ARTIGO:
Em 13 de dezembro de 2024, a Frente Parlamentar da Agropecuária (FPA), também conhecida como a bancada do boi, anunciava seu apoio a Davi Alcolumbre (União-AP) para presidência do Senado Federal brasileiro. Na época o presidente da FPA, o deputado Pedro Lupion (PP-PR), comemorava a chegada de dois aliados às presidências do Senado, com Davi Alcolumbre, e da Câmara dos Deputados com Hugo Mota (Republicanos-PB), afirmando: “Ambos são membros da FPA, ambos participam das nossas discussões e acho que vão conseguir dar uma celeridade maior para essa pauta”. Nesse contexto, a principal reivindicação da FPA era, exatamente, o licenciamento ambiental.
Há duas semanas, com menos de quatro meses de presidência no Senado Federal, Davi Alcolumbre comanda a aprovação do Projeto de Lei 2.159/2021, o “PL da Devastação” que institui a nova Lei Geral do Licenciamento Ambiental (LGLA). Como registro, recordemos que esse PL fora apresentado originalmente há quase duas décadas, mas graças a atual presidência, uma maioria ruralista estabelecida no Senado, a relatoria da senadora Tereza Cristina (PP-MS) ex-ministra da Agricultura no governo Bolsonaro e uma das principais articuladoras do agronegócio, e a impotência do governo federal nesse cenário, o PL da Devastação foi aprovado por acachapantes 54 votos a 13.

COMPLETE A SEGUIR:
A - Liste todos os parlamentares que o artigo cita pelo nome junto com partido e estado, mantendo essa indicação entre parênteses.
B - Resuma o artigo em duas frases.
C - Segundo o artigo, qual foi o placar da votação que aprovou o PL da Devastação no Senado?
Responda usando só o que está no artigo.

REGISTROS BRUTOS:

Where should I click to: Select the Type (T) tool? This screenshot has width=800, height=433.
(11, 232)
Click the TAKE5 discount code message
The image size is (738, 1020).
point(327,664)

RESPOSTAS DOS EXERCÍCIOS:
A -
Davi Alcolumbre (União-AP)
Pedro Lupion (PP-PR)
Hugo Mota (Republicanos-PB)
Tereza Cristina (PP-MS)

B - Em dezembro de 2024, a Frente Parlamentar da Agropecuária anunciou apoio a Davi Alcolumbre para a presidência do Senado, e sua principal reivindicação era o licenciamento ambiental. Com menos de quatro meses na presidência, Alcolumbre comandou a aprovação do Projeto de Lei 2.159/2021, o "PL da Devastação", que institui a nova Lei Geral do Licenciamento Ambiental, por 54 votos a 13.

C - 54 votos a 13.